In years past, Republicans like Bob Dole castigated teachers’ unions as a central impediment to good schools, which made political and policy sense because the unions are strong supporters of Democratic candidates and provide the political muscle that has stymied conservative school-privatization initiatives. But today the critique of unions is advanced not just by conservatives like George Will, but liberals like Jonathan Alter and Nicholas Kristof; not just the editorial board of the Wall Street Journal, but also of the Washington Post and New York Times. And in the 2008 presidential debate at Hofstra University, Barack Obama called Rhee, one of the nation’s leading critics of unions, a “wonderful new superintendent.

Rhee’s message about education reform is very seductive because it’s simple and optimistic. Childhood poverty and economic school segregation, in Rhee’s world, are just “excuses” for teacher failure. If we could just get the unions to agree to stop protecting bad teachers and allow great teachers to be paid more, she says, we could make all the difference in education. The narrative is attractive because it indeed would be wonderful if poverty and segregation didn’t matter, and if heroic teachers could consistently overcome the odds for students whom everyone agrees deserve a better shot in life.

The fact that Rhee is a hard-working Ivy League graduate makes the elite press respect her as one of their own. And Rhee’s flair for the dramatic makes her irresistible. In his well-written and highly favorable biography, The Bee Eater, Richard Whitmire recounts that as a teacher in Baltimore, Rhee grabbed the attention of her students one day when she swatted a bee flying around the classroom and promptly swallowed it. As a chancellor, Rhee once told a film crew, “I’m going to fire somebody in a little while. Do you want to see that?”

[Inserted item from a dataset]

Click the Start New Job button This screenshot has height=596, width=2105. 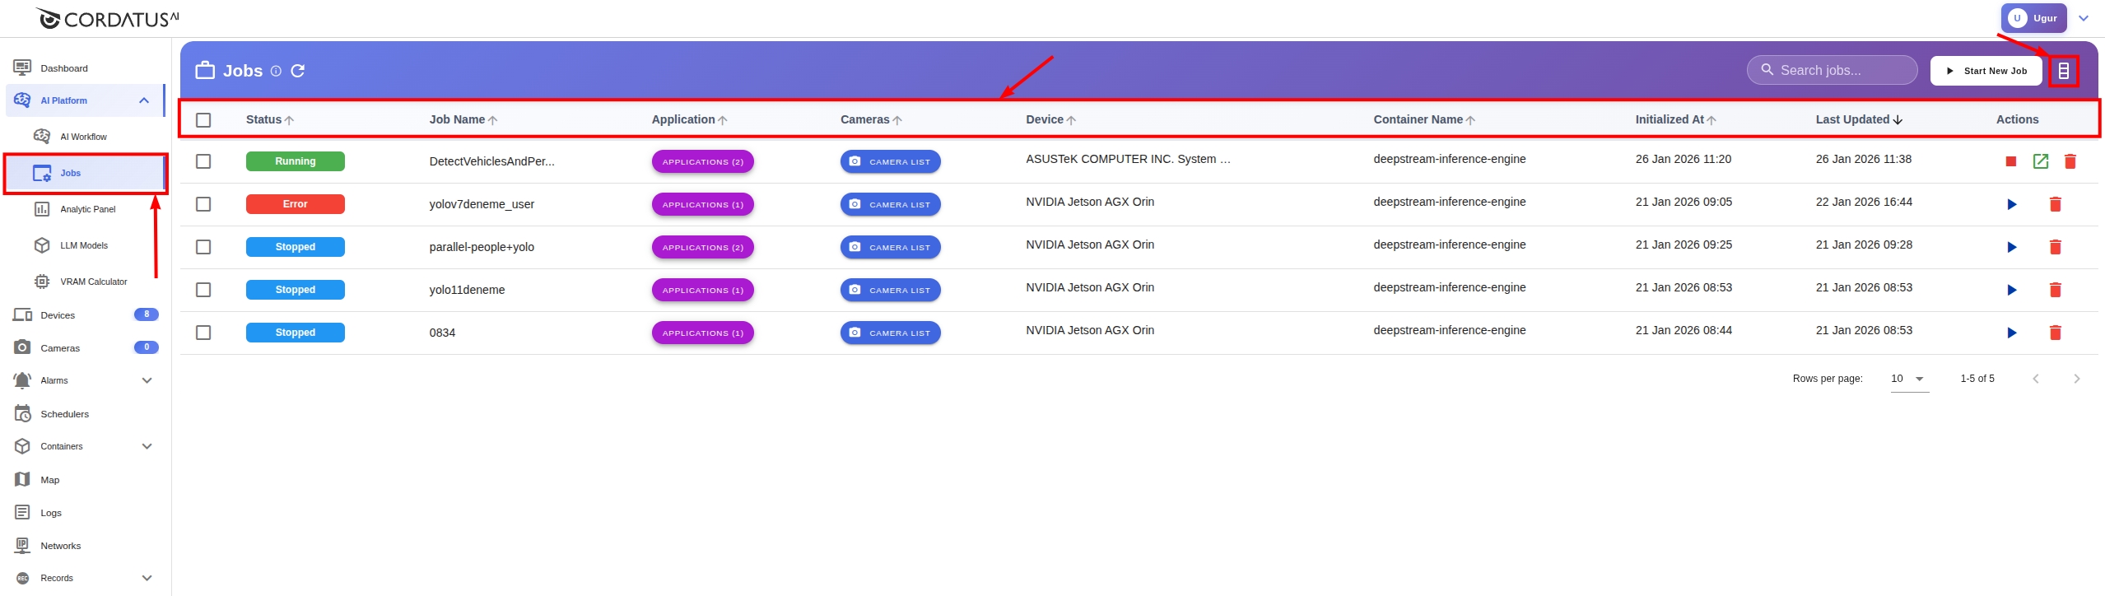point(1986,72)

Most education researchers, though, recognize that Rhee’s simple vision of heroic teachers saving American education is a fantasy, and that her dramatic, often authoritarian, style is ill-suited for education. If the ability to fire bad teachers and pay great teachers more were the key missing ingredient in education reform, why haven’t charter schools, 88% of which are nonunionized and have that flexibility, lit the education world on fire? Why did the nation’s most comprehensive study of charter schools, conducted by Stanford University researchers and sponsored by pro-charter foundations, conclude that charters outperformed regular public schools only 17 percent of the time, and actually did significantly worse 37 percent of the time? Why don’t Southern states, which have weak teachers’ unions, or none at all, outperform other parts of the country? Rhee often noted that poor blacks in New York are two years ahead of poor blacks in Washington, which properly illustrates that demography is not destiny, but New York didn’t get ahead by firing bad teachers. Chancellor Joel Klein terminated only three teachers for incompetence between 2008 and 2010.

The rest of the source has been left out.